D’OU VIENT LE BONNET DE
MARIANNE ?
M. Heydari-Malayeri
(Observatoire de Paris)


Une version de cet article est
publiée dans la revue:  Historia <http://www.historia.presse.fr/>
, n° 679, juillet 2003, page 22 <http://aramis.obspm.fr/%7Eheydari/divers/historia.html>
.
Cet article nous a été communiqué par
Claude-Lucas Georges, artiste-peintre, au travail
sur le
dieu
gréco-romain Mithra.
 
Marianne <http://aramis.obspm.fr/%7Eheydari/divers/marianne_buste.html>
est un des symboles de la République Française, et
incarne la République autant que le drapeau tricolore.
Marianne représente la permanence des valeurs qui
fondent l’attachement des citoyens à la République:
Liberté, Égalité, Fraternité. Une Marianne est un
buste de femme coiffée d’un bonnet phrygien. Dans cet
article nous nous intéresserons à l’origine de ce
bonnet.

Ce bonnet fut porté pour la première fois en France au
café Le Procope qui était un lieu de rendez-vous des
révolutionnaires. Il ressemble à celui que portaient
les esclaves affranchis dans l’Empire romain, esclaves
auxquels leur maître avait rendu la liberté et dont
les fils devenaient des citoyens à part entière. Le
bonnet phrygien était donc dès l’Antiquité déjà, un
symbole de liberté.
 
Les plus anciens vestiges de ce bonnet appartiennent à
Mithra, la divinité iranienne du Soleil, de l’amitié,
du serment et des contrats. Le mithraïsme était la
religion la plus répandue en Europe avant le
christianisme.
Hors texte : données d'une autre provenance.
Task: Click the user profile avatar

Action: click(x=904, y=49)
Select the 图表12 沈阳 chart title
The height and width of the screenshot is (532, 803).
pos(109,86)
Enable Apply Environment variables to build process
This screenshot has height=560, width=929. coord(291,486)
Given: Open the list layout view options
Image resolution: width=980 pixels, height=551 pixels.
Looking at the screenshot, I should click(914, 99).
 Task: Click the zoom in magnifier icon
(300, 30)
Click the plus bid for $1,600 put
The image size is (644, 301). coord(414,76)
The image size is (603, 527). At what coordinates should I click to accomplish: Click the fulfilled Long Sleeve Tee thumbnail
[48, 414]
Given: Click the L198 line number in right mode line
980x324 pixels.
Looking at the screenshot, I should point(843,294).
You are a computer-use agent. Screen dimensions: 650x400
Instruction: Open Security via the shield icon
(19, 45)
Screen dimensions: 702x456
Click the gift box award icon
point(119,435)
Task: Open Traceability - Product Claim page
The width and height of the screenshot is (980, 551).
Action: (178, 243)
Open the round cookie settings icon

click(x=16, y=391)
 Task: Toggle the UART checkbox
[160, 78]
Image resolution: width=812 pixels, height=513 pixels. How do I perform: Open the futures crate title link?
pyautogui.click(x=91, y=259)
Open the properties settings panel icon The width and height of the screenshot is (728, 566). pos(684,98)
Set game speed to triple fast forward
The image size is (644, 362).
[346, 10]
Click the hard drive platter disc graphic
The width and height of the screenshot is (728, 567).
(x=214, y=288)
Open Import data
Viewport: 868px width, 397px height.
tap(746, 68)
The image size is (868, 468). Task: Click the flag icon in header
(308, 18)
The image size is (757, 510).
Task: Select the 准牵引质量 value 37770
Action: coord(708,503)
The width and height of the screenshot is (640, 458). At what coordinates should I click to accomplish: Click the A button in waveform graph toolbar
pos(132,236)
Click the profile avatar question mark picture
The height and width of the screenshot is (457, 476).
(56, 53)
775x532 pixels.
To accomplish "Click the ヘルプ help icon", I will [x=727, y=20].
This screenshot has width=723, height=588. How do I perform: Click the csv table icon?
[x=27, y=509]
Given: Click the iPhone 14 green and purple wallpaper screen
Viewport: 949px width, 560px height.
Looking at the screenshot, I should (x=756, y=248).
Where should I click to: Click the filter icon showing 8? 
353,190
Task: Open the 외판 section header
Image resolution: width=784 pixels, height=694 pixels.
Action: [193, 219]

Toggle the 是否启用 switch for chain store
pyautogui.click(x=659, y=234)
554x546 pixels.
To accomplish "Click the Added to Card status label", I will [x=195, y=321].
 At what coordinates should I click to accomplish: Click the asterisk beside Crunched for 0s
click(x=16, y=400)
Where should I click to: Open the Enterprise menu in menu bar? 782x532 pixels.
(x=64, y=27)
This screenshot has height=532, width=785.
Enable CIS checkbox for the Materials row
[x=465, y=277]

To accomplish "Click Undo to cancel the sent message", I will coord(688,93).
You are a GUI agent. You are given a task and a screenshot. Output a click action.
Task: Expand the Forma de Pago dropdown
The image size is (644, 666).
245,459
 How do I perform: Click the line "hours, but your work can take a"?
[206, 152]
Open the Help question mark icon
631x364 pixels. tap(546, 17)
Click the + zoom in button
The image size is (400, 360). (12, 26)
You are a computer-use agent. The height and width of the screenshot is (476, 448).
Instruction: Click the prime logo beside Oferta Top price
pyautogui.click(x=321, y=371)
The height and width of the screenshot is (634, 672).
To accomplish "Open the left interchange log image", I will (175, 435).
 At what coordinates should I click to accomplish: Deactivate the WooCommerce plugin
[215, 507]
Les statues de Mithra qui nous sont
parvenues de cette époque représentent Mithra portant
un bonnet phrygien et une cape flottante; il est
agenouillé sur le taureau primordial avec un poignard
dans la main droite et tirant la tête du taureau vers
l’arrière avec l’autre main.
 
 Mithra, habillé à la perse et portant le bonnet
phrygien, sacrifie le taureau primordial. Du corps du
taureau naquirent les plantes et les animaux
bénéfiques à l’homme, malgré l’opposition du Serpent
et du Scorpion, agents du Mal (Collection: Musée du
Louvre, Paris, France).
  
Durant la révolution française, les premiers bonnets
phrygiens apparurent sur la tête des français,
quelques mois après la prise de la Bastille. Ils
étaient faits de tissu rouge, et s’accordaient aux
vêtements rayés des plus fervents révolutionnaires,
les sans-culottes. Il semblerait qu’un bonnet
pratiquement identique coiffait les marins et les
galériens de la Méditerranée, et il est possible que
les révolutionnaires venus du Midi les aient amenés à
Paris. Porter le bonnet phrygien était en effet une
façon d’afficher son patriotisme. Ce bonnet fut
également l’un des traits marquants du 20 Juin 1792,
jour historique qui vit le peuple envahir les
Tuileries. La foule en colère parvint à atteindre le
roi lui-même, et un officier municipal nommé Mouchet
tendit au monarque un bonnet phrygien au bout d’une
pique. Le roi, sidéré, ne savait comment réagir. Il
s’empara du bonnet, et le posa sur sa tête. Le geste
apaisa quelque peu la hargne des assaillants.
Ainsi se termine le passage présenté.